Cannot assign a device for operation ReadVariableOp

Hello, I cannot predict with my model on Apple M1. I get a error:

Traceback (most recent call last):

  File "/Users/martin/Documents/Projects/rl-toolkit/rl_toolkit/__main__.py", line 154, in <module>

    agent.run()

  File "/Users/martin/Documents/Projects/rl-toolkit/rl_toolkit/training.py", line 213, in run

    losses = self._train(sample)

  File "/Users/martin/miniforge3/lib/python3.9/site-packages/tensorflow/python/eager/def_function.py", line 889, in __call__

    result = self._call(*args, **kwds)

  File "/Users/martin/miniforge3/lib/python3.9/site-packages/tensorflow/python/eager/def_function.py", line 950, in _call

    return self._stateless_fn(*args, **kwds)

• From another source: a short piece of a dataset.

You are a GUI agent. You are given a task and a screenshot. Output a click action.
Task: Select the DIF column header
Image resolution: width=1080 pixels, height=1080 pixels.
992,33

  File "/Users/martin/miniforge3/lib/python3.9/site-packages/tensorflow/python/eager/function.py", line 3023, in __call__

    return graph_function._call_flat(

  File "/Users/martin/miniforge3/lib/python3.9/site-packages/tensorflow/python/eager/function.py", line 1960, in _call_flat

    return self._build_call_outputs(self._inference_function.call(

  File "/Users/martin/miniforge3/lib/python3.9/site-packages/tensorflow/python/eager/function.py", line 591, in call

    outputs = execute.execute(

  File "/Users/martin/miniforge3/lib/python3.9/site-packages/tensorflow/python/eager/execute.py", line 59, in quick_execute

    tensors = pywrap_tfe.TFE_Py_Execute(ctx._handle, device_name, op_name,

tensorflow.python.framework.errors_impl.InvalidArgumentError: Cannot assign a device for operation ReadVariableOp: Could not satisfy explicit device specification '' because the node {{colocation_node ReadVariableOp}} was colocated with a group of nodes that required incompatible device '/job:localhost/replica:0/task:0/device:GPU:0'. All available devices [/job:localhost/replica:0/task:0/device:CPU:0, /job:localhost/replica:0/task:0/device:GPU:0]. 

Colocation Debug Info:

Colocation group had the following types and supported devices: 

Root Member(assigned_device_name_index_=2 requested_device_name_='/job:localhost/replica:0/task:0/device:GPU:0' assigned_device_name_='/job:localhost/replica:0/task:0/device:GPU:0' resource_device_name_='/job:localhost/replica:0/task:0/device:GPU:0' supported_device_types_=[CPU] possible_devices_=[]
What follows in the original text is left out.